Un peccato, perché di certo, rispetto alle epidemie di Ebola del passato, oggi si dispone di migliori misure di prevenzione e di trattamento. un esempio è rappresentato dal vaccino sperimentale VSV-EBOV, sviluppato inizialmente dalla NewLink Genetics e quindi acquisito dalla Merck Sharp & Dohme (MSD). Secondo risultati preliminari (la fonte è l’OMS) il vaccino, già somministrato a 180 mila persone conferisce un elevato livello di protezione, soprattutto quando effettuato secondo il cosiddetto schema ‘ring of vaccination’ (somministrandolo cioè al personale sanitario, ai contatti dei pazienti infetti e ai contatti dei contatti). Sono disponibili inoltre quattro farmaci sperimentali, già somministrati ad un migliaio di persone nell’ambito di trial clinici controllati o per uso compassionevole, dall’inizio dell’epidemia. Si tratta dello ZMapp, del REGN-EB3 e dell’MAb114(tutti cocktail di anticorpi contro il virus); l’ultimo, il Remdesvir, è un anti-virale che contrasta i processi di replicazione del virus.
C’è da sperare che l’aver ricevuto l’etichetta di PHEIC migliori adesso le cose anche sul versante organizzativo; dovrebbe diventare più facile condividere informazioni per valutare in maniera più accurata i rischi e per consentire al comitato d’emergenza di formulare delle raccomandazioni temporanee per gli stati membri; la dichiarazione di PHEIC dovrebbe anche potenziare gli sforzi diplomatici, di sicurezza e di salute pubblica, oltre che attrarre finanziamenti ulteriori da parte degli stati membri delle Nazioni Unite.
In un editoriale pubblicato su BMJ a firma tra gli altri di Giuseppe Ippolito, Chiara Montaldo, Francesco Vairo, Antonino Di Caro dell’Istituto Nazionale per le Malattie Infettive ‘Lazzaro Spallanzani’ di Roma e da Gino Strada di Emergency, gli autori denunciano il fatto che la dichiarazione di PHEIC per questa epidemia sia arrivata tardivamente, a causa soprattutto dell’indifferenza politica, ma anche del timore dell’impatto negativo sull’economia, soprattutto nei settori dei viaggi e del commercio. Qualcosa di simile era già successo in occasione della precedente epidemia di Ebola, quella registrata nel 2014-16 nell’Africa occidentale.

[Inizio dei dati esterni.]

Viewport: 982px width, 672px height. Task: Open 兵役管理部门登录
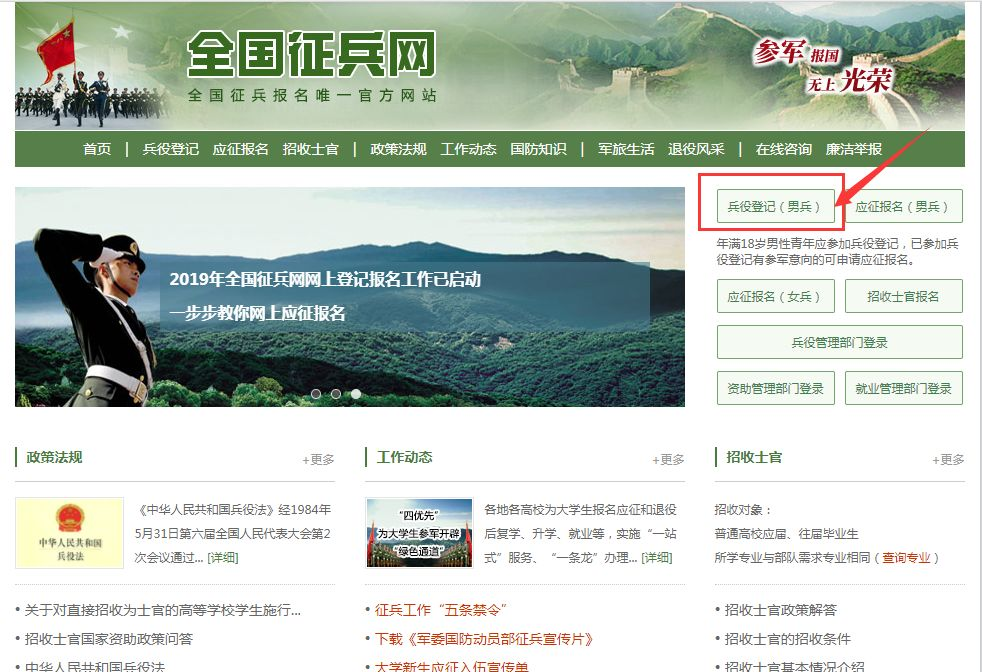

Gli esperti hanno dunque accolto favorevolmente la dichiarazione di PHEIC, così a lungo attesa, ma non cantano certo vittoria. Resta infatti da fare i conti con la mancanza di fiducia delle comunità locali nei confronti delle autorità nazionali, dei gruppi d’aiuto, dei Peacekeeper delle Nazioni Unite; una sfiducia frutto di decenni di conflitti armati e di sfruttamento economico. Da gennaio a maggio di quest’anno, ricordano gli autori dell’editoriale, ci sono stati ben 174 attacchi contro le équipe di risposta all’Ebola che hanno fatto 51 feriti e 5 morti. Altri due morti ci sono scappati il giorno dell’individuazione del primo caso a Goma.
Insomma non sarà facile dipanare questa matassa e Ippolito e gli altri si appellano anche a tutta la stampa internazionale perché continui a parlare di questa vicenda, in maniera appropriata ed esaustiva, senza limitarsi a fare titoli cubitali in occasione del contagio di un cittadino occidentale. Anche una buona comunicazione può servire a fare pressione sulle autorità e sulle comunità locali. E a diventare dunque una potente arma anti-Ebola. Al fianco di vaccini e farmaci.